A text message Caroline sent to her friend after eating “crumbling” lentils

Handout material

Sweet hopes to recover in time for the tasting she previously scheduled for July 4, but she admits that may no longer be the case.

Dargenzio said she feels better, but not “100%” as herself. Even if she makes a full recovery, she’s not entirely sure her bank account will recover.

Her medical bills from the incident went up to $20,000, including $8,000 for the first ER visit, $10,000 for the second (after she was told to go home and get pain relief), and 1,500 dollars for endoscopy.
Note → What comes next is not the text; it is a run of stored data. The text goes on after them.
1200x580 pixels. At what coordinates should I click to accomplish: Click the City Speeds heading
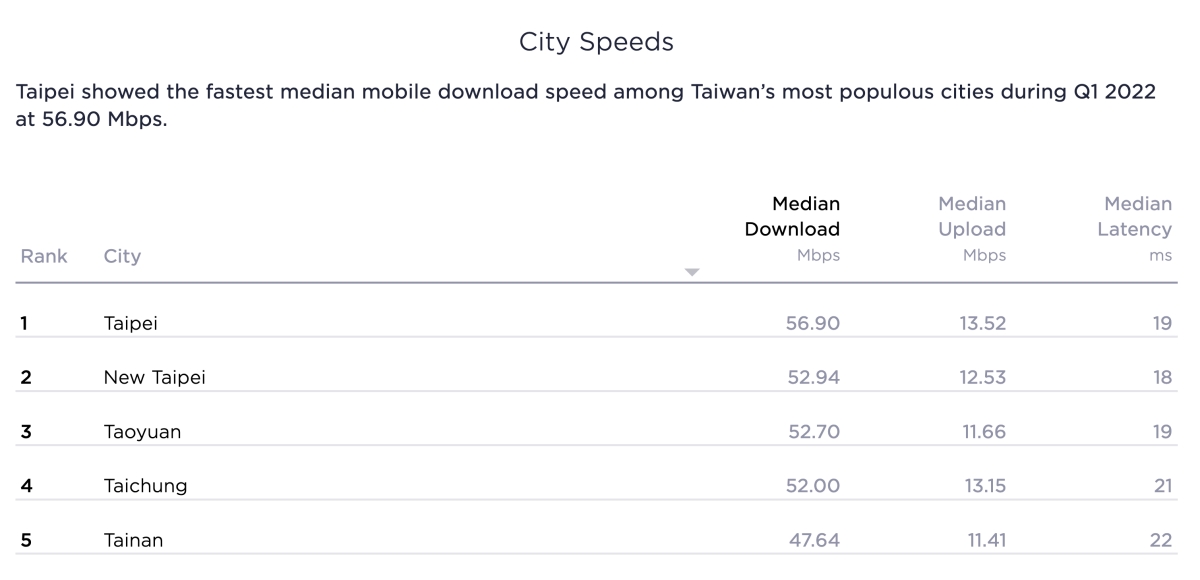596,42
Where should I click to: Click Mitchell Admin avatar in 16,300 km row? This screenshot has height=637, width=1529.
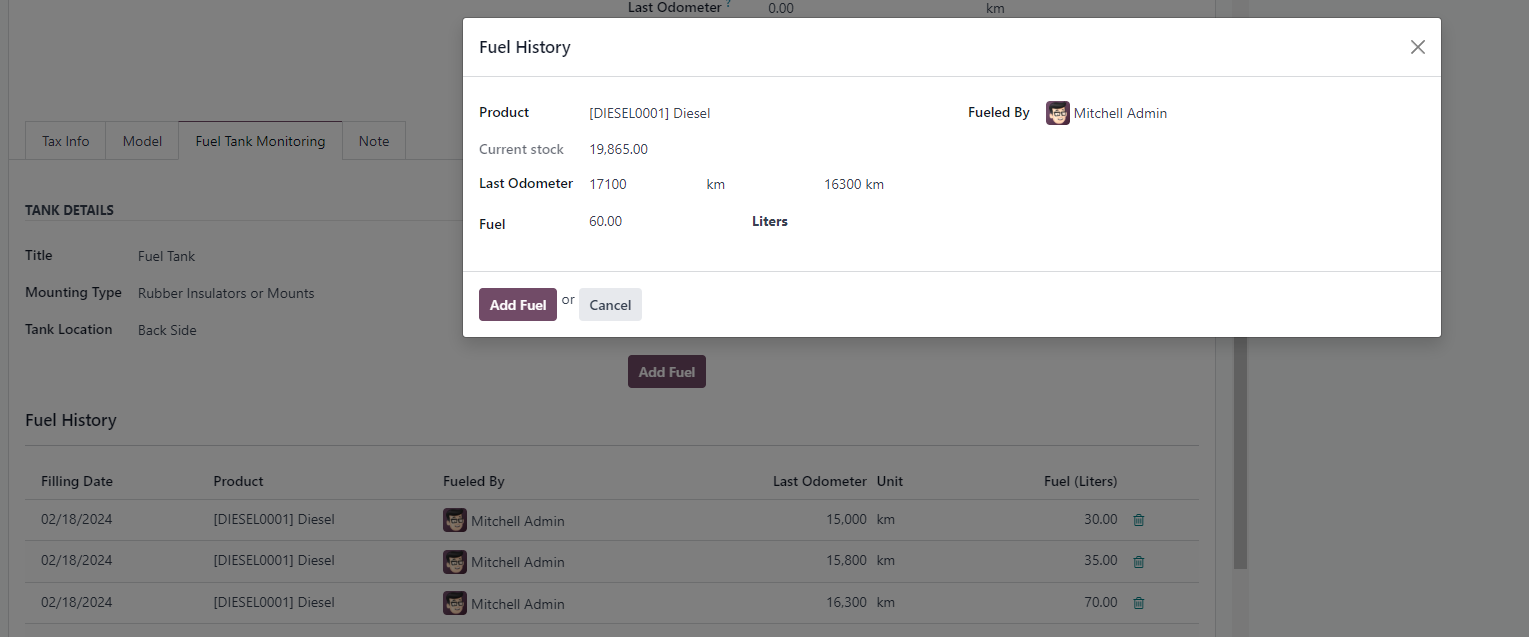pos(455,603)
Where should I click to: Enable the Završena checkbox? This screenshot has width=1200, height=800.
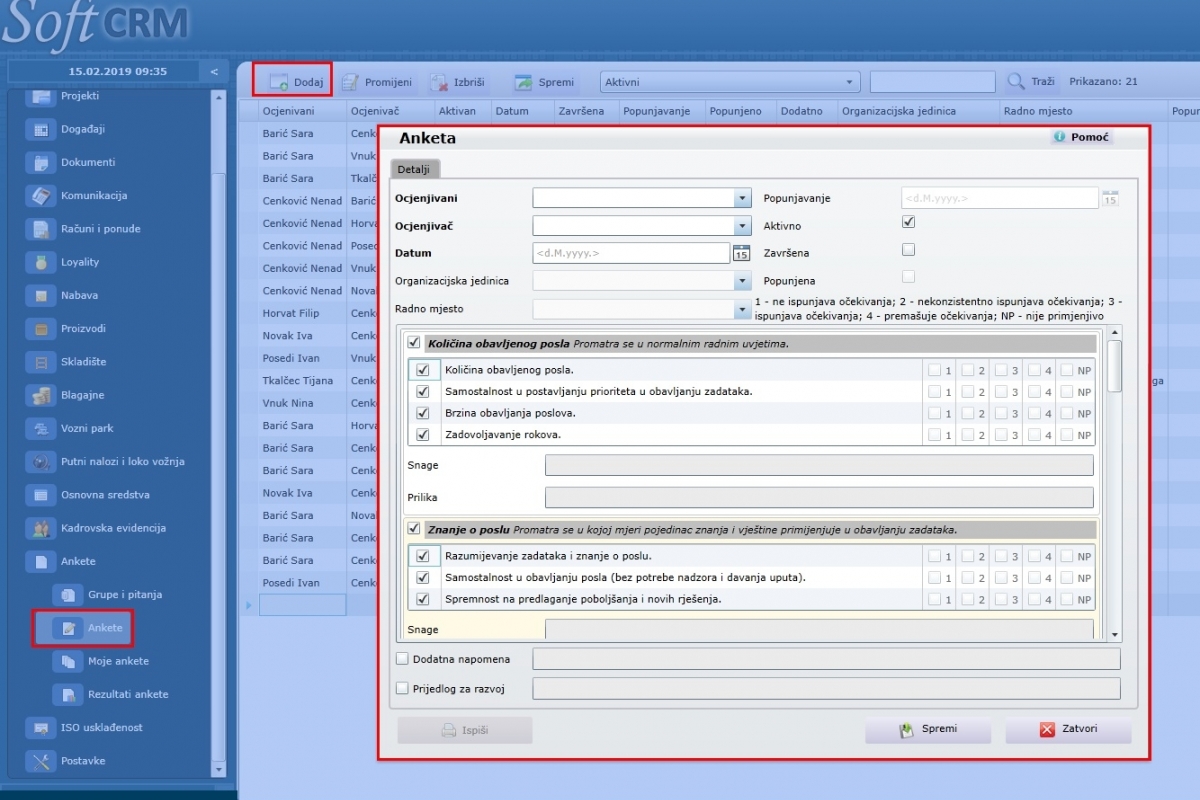click(x=908, y=250)
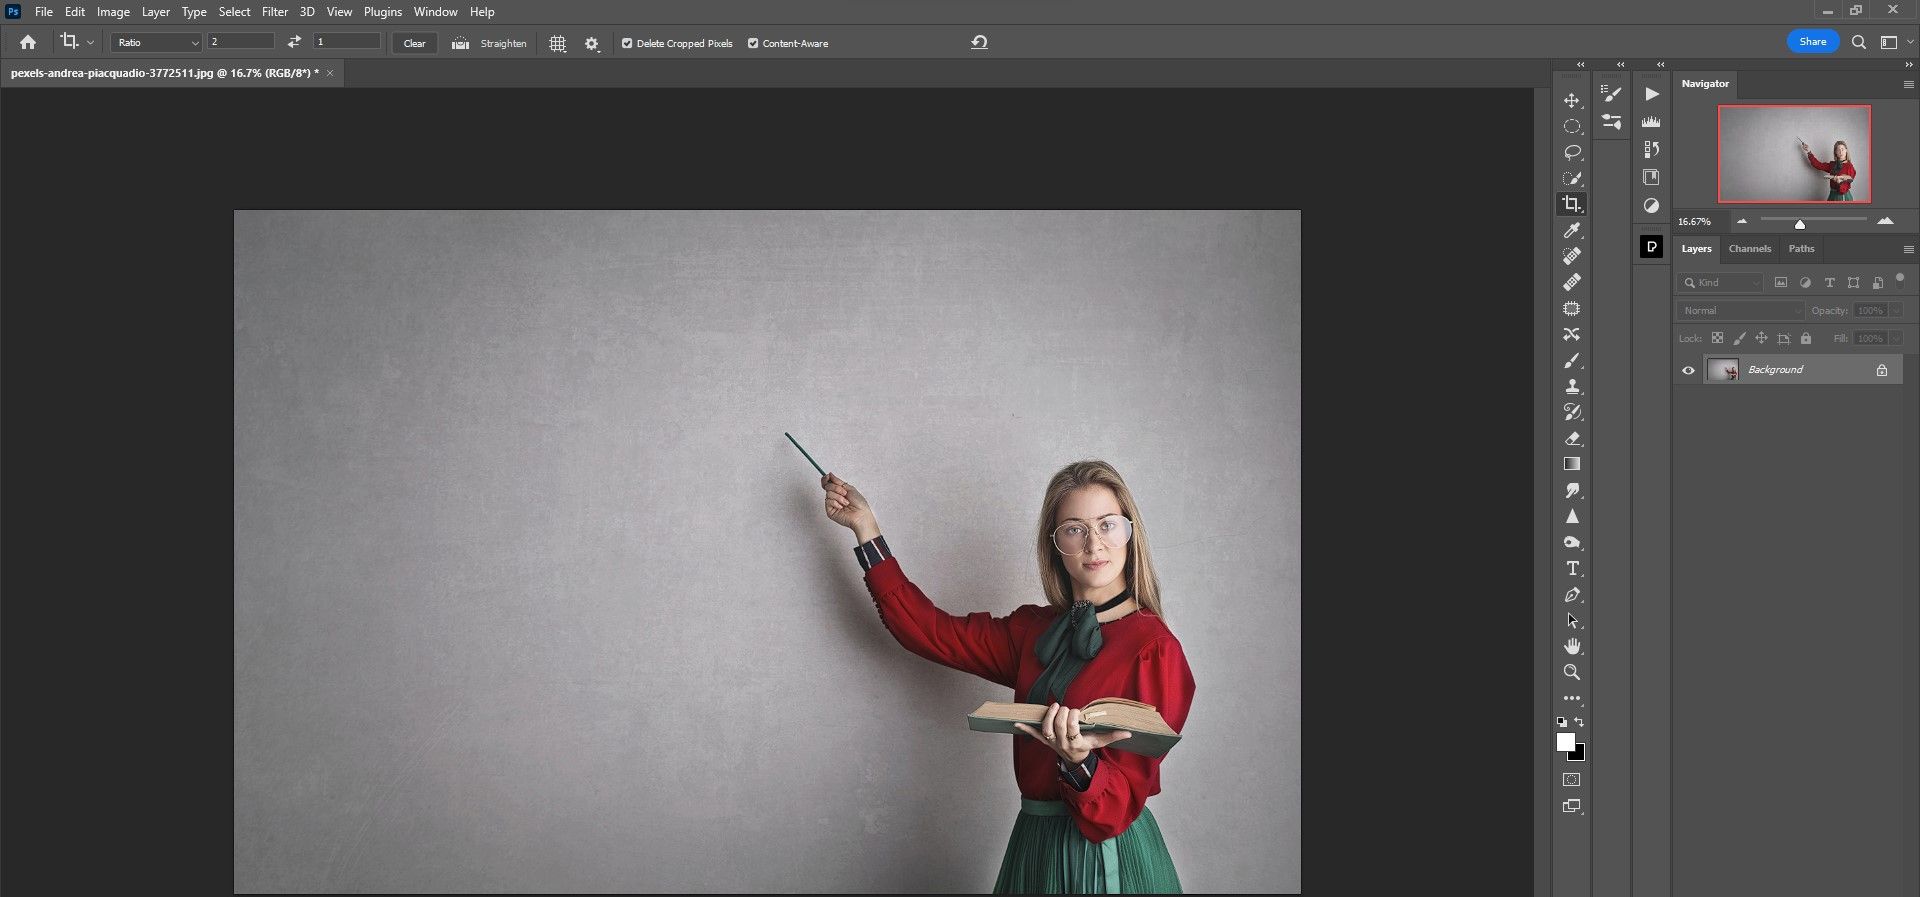Uncheck Delete Cropped Pixels checkbox

click(x=627, y=43)
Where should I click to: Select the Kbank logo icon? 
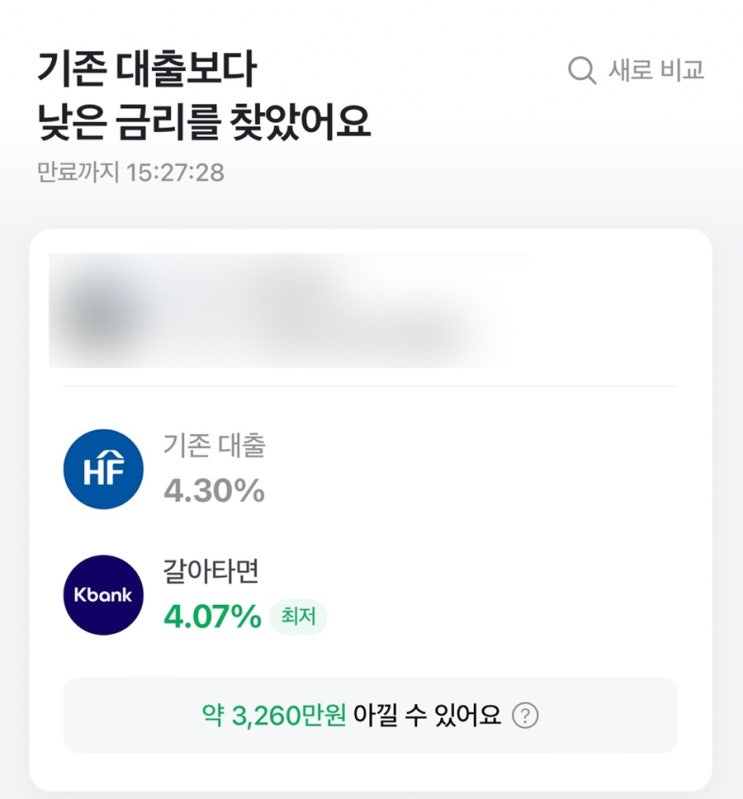click(x=103, y=595)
On top of that, it took her a week of work.

Her husband, a technical designer who works at a company that builds structures for museums, theme parks and movie sets, also had to quit.

Attorney Bill Marler, who has specialized in food-borne illness litigation for more than three decades, said the couple could be compensated for lost wages, medical bills and emotional distress if they start a business. to sue.

In 1993, the Seattle-based attorney represented many children who became ill from an E. coli outbreak at Jack in the Box restaurants in four states. More than 700 people were infected and 4 children died.

But before any lawsuits could be filed, Marler explained that it was necessary to establish a direct link between Daily Harvest and countless reports of similar symptoms. He, along with his epidemiologist and nurse, is currently in the process of analyzing the medical records of nearly 30 people who have contacted him about lentils to date. They are also sending leftover product samples to an FDA-approved lab for testing.

Because they don’t know what it is. There’s no such thing — they don’t know what it is. I can not go there. All I have to do is eventually, my enzyme levels will drop and hopefully that’s it. I just – I can’t go there.

“So the lab is looking at what the common symptoms are and then what kind of pathogen or chemical or poison will mimic that,” he said, adding that it could take weeks, if not months, to find out what causes these types of connections.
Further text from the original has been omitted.